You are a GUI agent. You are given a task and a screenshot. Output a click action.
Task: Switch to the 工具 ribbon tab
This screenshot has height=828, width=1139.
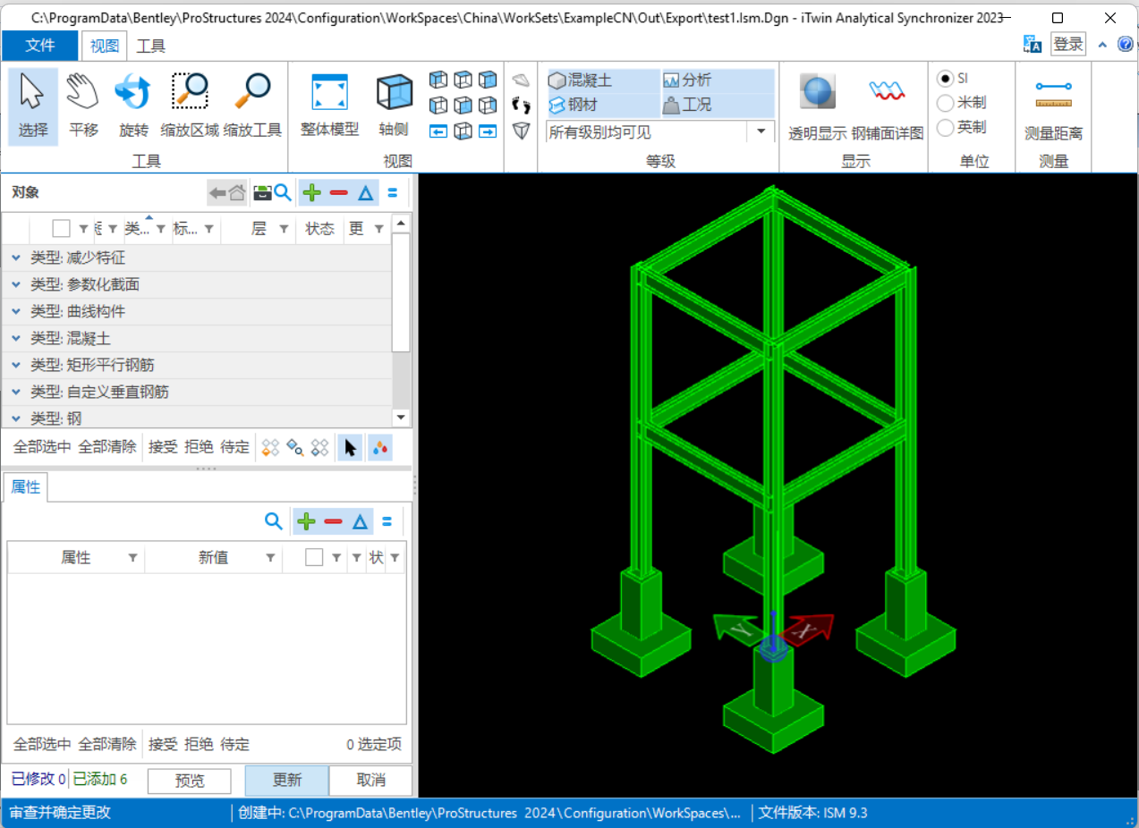tap(151, 46)
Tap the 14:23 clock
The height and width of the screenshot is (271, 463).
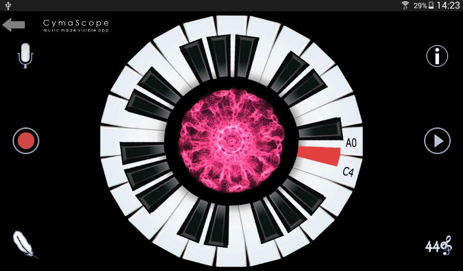(x=448, y=5)
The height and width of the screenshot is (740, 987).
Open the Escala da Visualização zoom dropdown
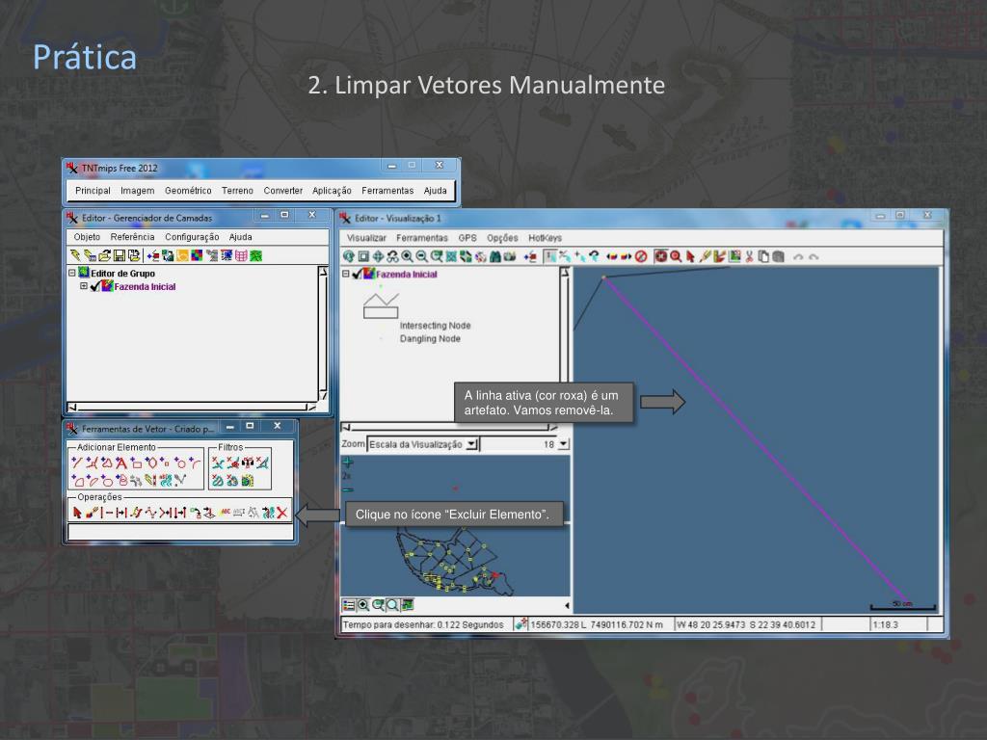click(471, 444)
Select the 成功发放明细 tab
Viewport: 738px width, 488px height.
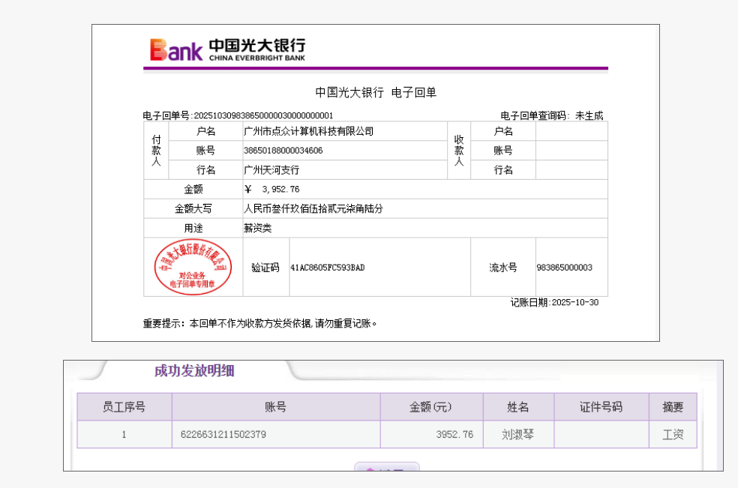coord(194,371)
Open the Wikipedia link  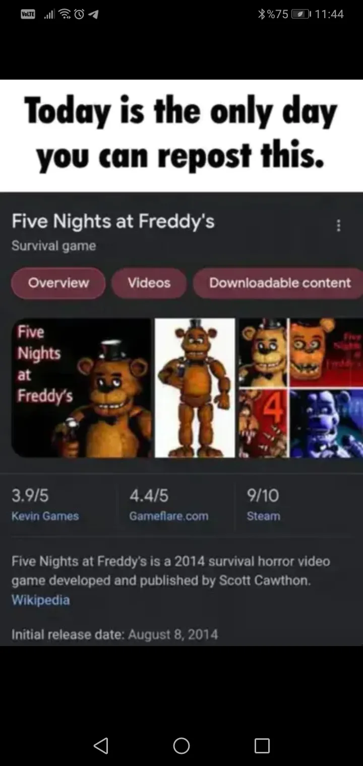pyautogui.click(x=40, y=600)
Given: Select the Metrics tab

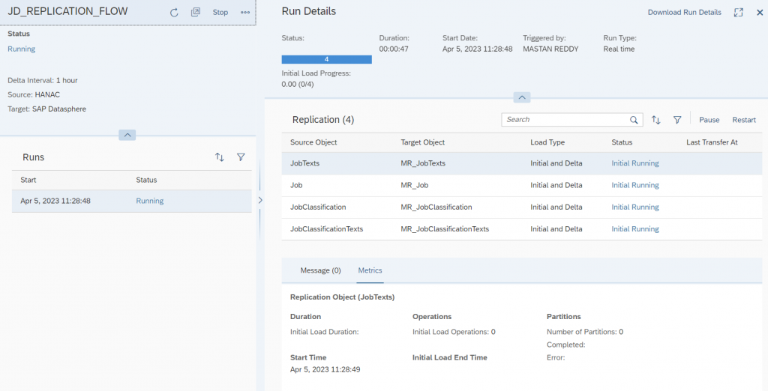Looking at the screenshot, I should (370, 270).
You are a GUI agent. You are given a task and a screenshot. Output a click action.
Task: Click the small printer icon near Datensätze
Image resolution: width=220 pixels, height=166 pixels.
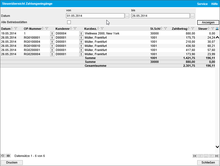point(8,156)
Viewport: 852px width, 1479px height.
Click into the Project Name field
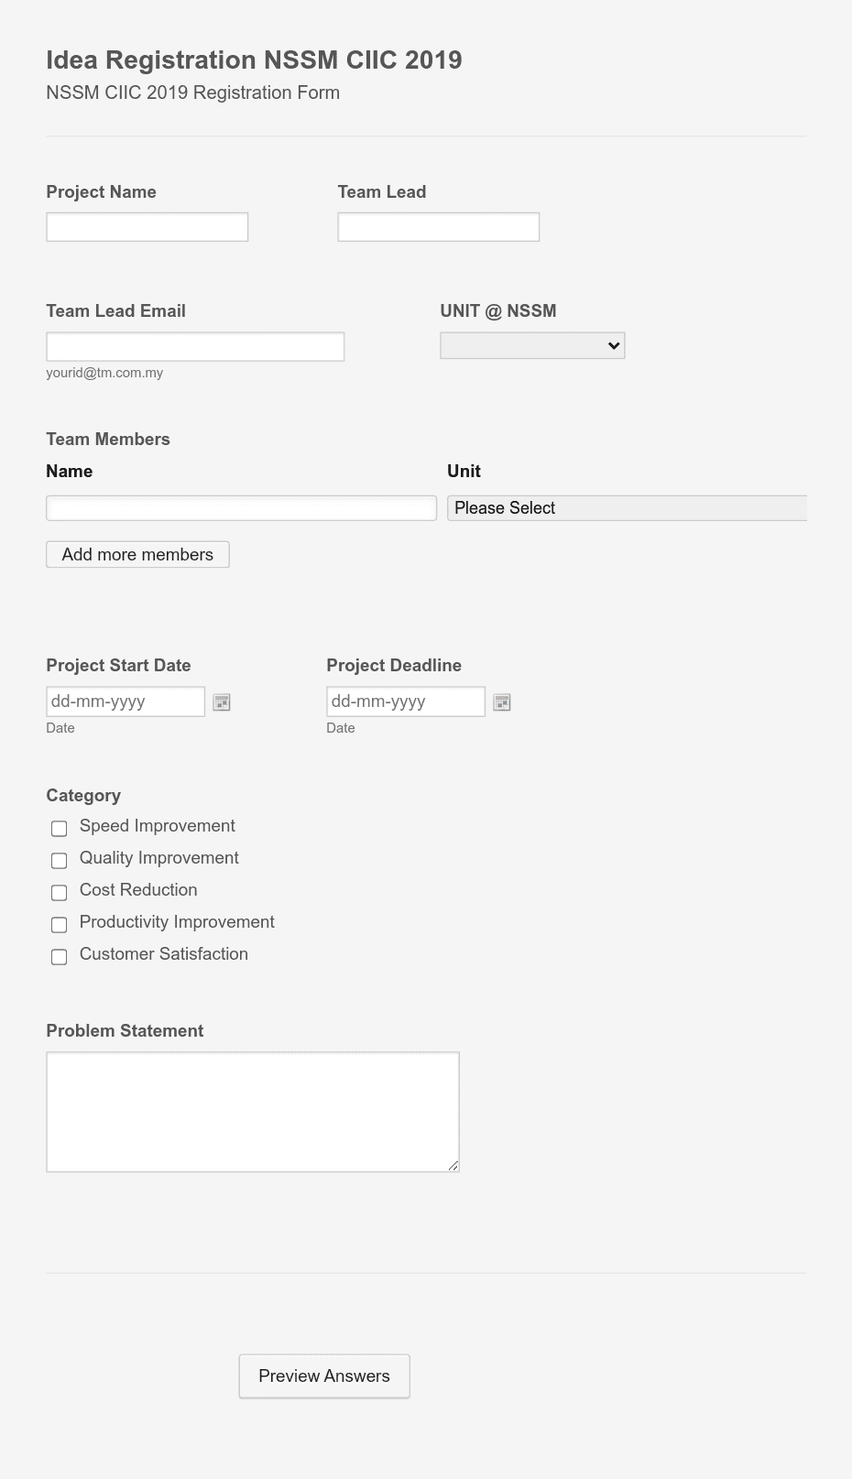tap(147, 226)
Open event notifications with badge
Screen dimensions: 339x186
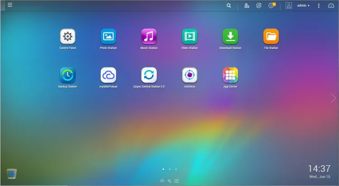coord(272,6)
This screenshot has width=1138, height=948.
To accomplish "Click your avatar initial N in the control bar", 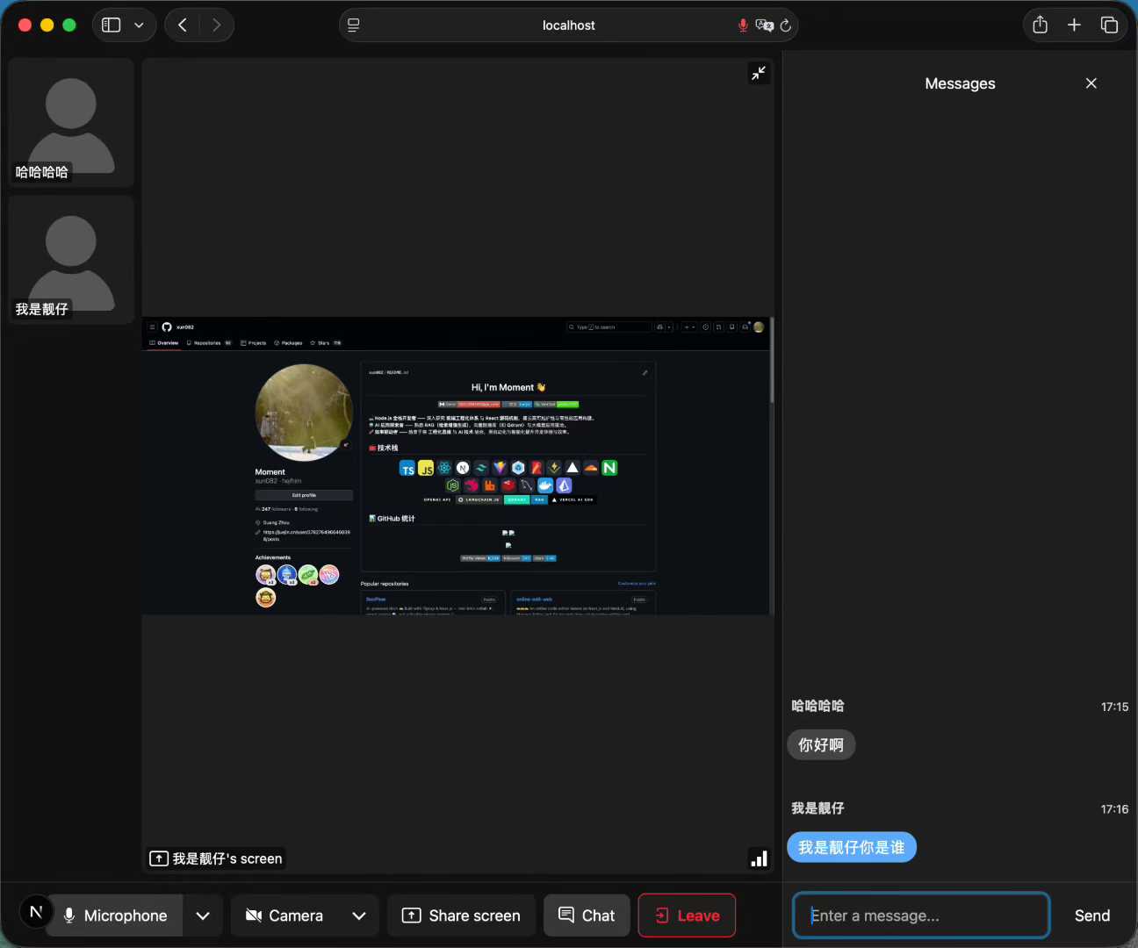I will point(35,911).
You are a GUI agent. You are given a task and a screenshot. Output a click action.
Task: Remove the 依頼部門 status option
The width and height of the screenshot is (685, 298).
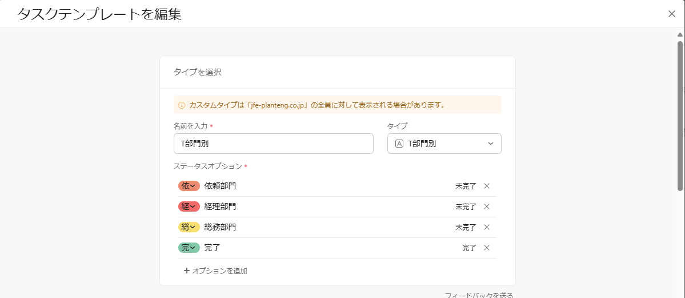(x=487, y=186)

..........

*Exercise goal*: Here the requirement is to restate exactly the line holding "Task: Remove the 依頼部門 status option" and every later line through the end of the material, omitting pictures.

*Result*:
Task: Remove the 依頼部門 status option
The width and height of the screenshot is (685, 298).
(x=487, y=186)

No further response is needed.